*Exercise description*:
In the data, extract each line that holds the string "Given".

(Dataset records)
+ + + +

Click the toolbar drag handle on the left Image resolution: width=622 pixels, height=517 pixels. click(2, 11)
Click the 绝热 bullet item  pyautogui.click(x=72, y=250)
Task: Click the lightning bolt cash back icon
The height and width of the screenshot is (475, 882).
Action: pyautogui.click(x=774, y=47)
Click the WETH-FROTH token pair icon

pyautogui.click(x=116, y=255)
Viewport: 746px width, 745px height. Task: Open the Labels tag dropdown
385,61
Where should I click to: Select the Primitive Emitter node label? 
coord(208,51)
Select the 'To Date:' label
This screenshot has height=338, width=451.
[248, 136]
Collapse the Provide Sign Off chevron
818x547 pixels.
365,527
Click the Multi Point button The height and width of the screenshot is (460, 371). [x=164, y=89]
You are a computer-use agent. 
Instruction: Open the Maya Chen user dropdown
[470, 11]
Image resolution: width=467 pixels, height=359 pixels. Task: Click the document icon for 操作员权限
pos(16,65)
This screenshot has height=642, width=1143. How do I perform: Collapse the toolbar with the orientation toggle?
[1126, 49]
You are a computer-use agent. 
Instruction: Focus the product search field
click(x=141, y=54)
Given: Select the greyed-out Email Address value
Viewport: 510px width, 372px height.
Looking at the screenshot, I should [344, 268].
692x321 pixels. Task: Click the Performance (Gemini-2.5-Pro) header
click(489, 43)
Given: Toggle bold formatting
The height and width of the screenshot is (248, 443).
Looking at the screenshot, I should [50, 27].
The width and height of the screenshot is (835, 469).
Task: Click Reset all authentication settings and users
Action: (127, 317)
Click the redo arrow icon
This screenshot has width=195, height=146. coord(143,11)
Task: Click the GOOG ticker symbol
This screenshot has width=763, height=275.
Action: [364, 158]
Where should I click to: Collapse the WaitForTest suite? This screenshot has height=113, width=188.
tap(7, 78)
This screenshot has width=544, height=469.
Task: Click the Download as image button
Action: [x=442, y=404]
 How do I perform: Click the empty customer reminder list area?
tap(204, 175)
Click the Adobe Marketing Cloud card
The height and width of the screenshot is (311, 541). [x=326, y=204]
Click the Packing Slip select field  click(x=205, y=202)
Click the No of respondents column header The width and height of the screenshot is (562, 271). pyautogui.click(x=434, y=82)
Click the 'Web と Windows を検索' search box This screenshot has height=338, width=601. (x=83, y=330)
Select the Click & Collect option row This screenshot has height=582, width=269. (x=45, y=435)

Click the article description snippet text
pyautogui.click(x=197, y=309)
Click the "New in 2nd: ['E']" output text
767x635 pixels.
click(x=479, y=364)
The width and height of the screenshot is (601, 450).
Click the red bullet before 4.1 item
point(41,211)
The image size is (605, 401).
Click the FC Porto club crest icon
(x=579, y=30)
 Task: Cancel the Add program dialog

+ + + +

*Final answer*:
Given: Select the greyed-out Email Address value
Given: Toggle bold formatting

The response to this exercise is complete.